:: YOUR ASSIGNMENT ::
Please write out the entries below again, substituting "frame size" for each occurrence of "image size" and keeping everything else the same. Leave the pictures out of your answer.

(Pixel coordinate grounding data)

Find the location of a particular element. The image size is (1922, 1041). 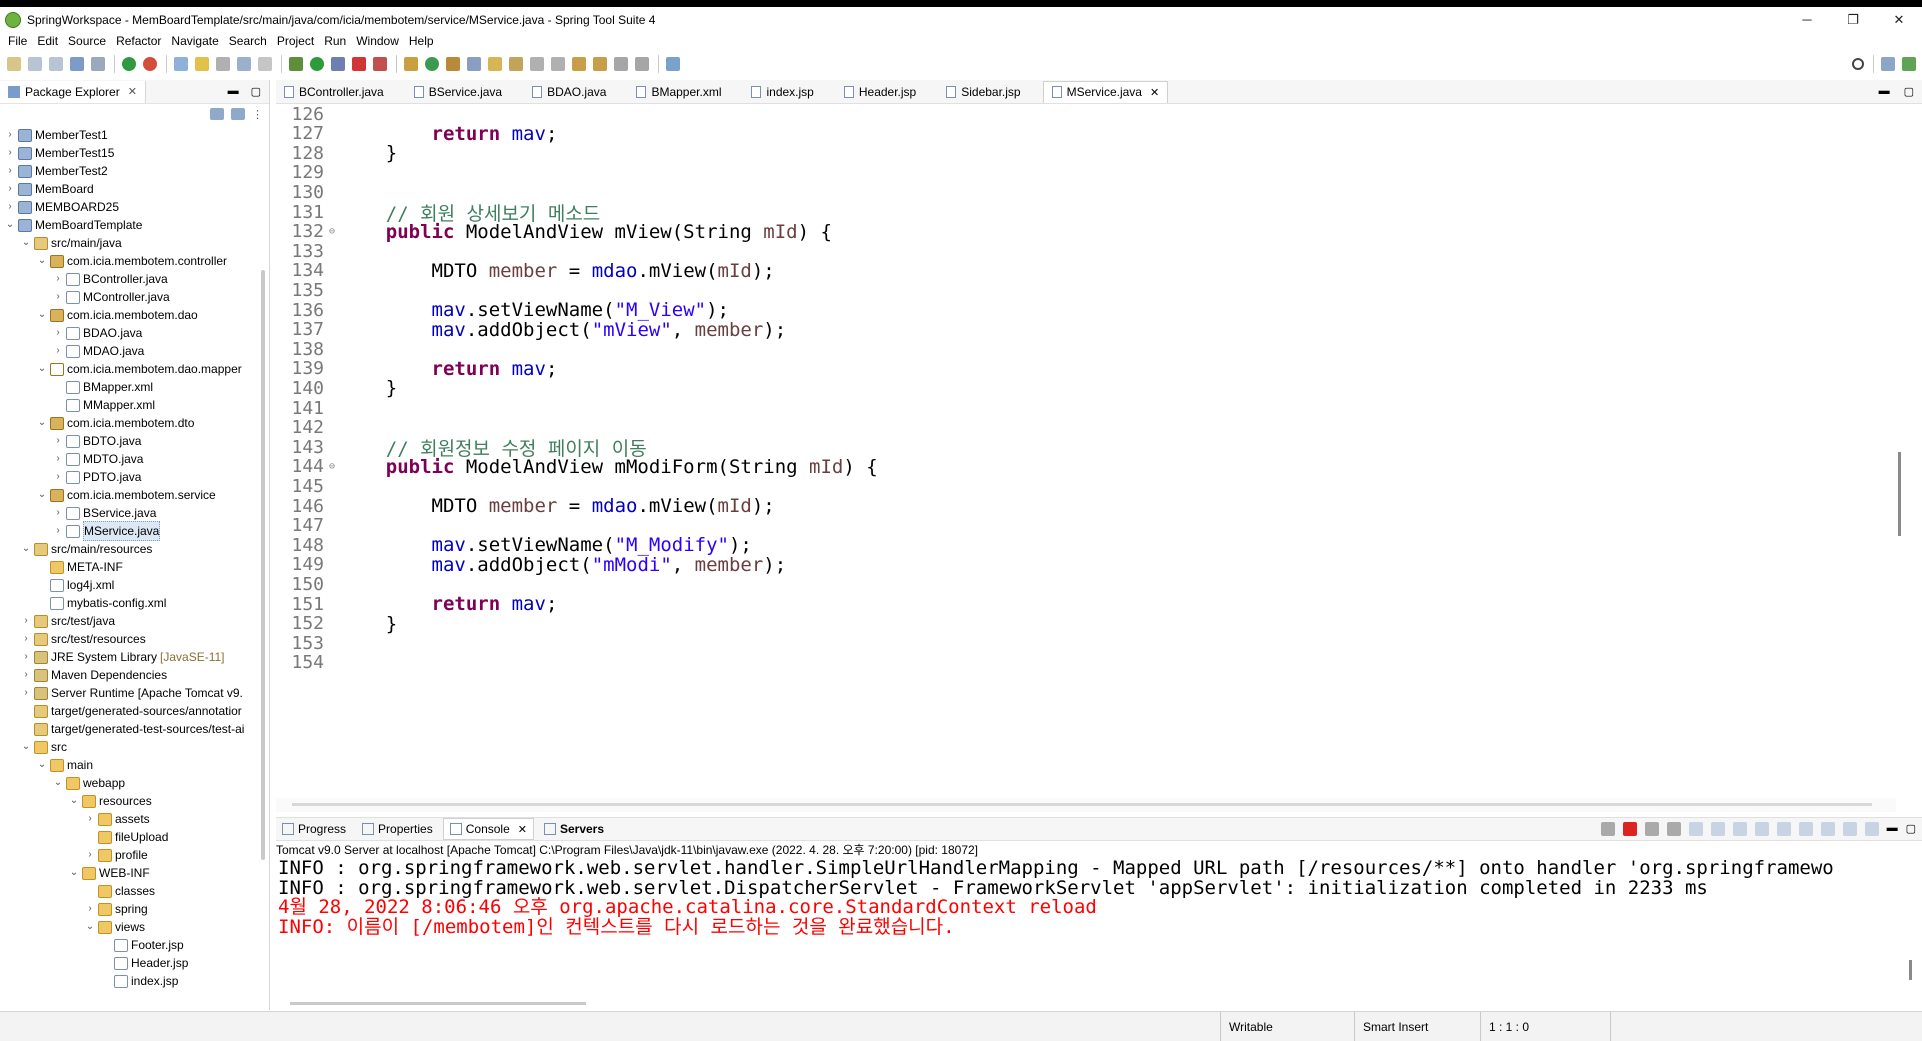

editor-tab: index.jsp is located at coordinates (782, 92).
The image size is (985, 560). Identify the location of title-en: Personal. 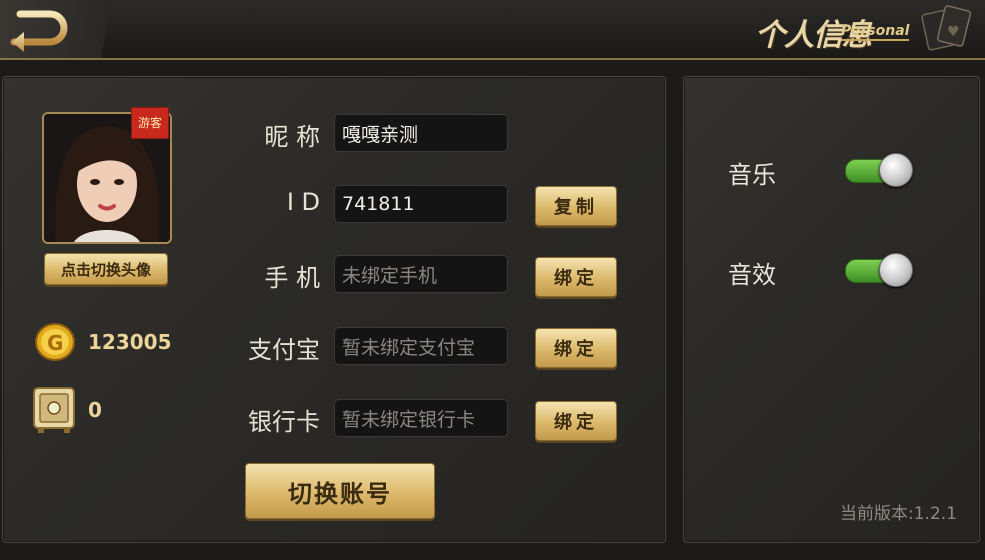
(876, 32).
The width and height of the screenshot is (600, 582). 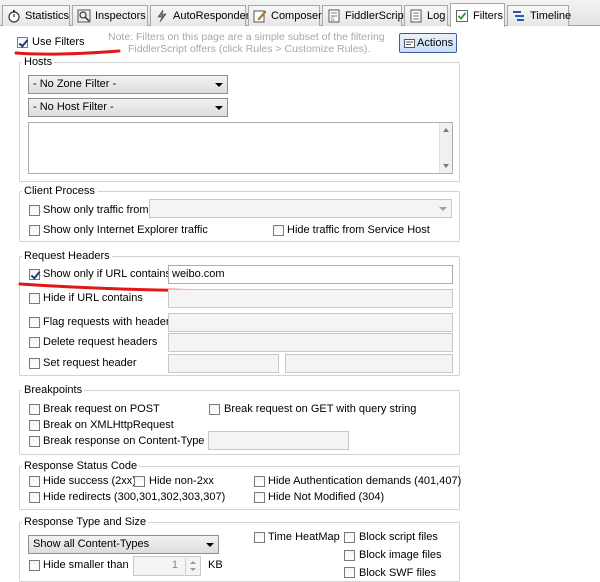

:: OUTPUT FOR THIS EXERCISE ::
Find the location of a particular element. The frame size is (1922, 1041). 

editor-tab: index.jsp is located at coordinates (782, 92).
The frame size is (985, 560). Identify the location of title-en: Personal. 
(876, 32).
The width and height of the screenshot is (600, 582). 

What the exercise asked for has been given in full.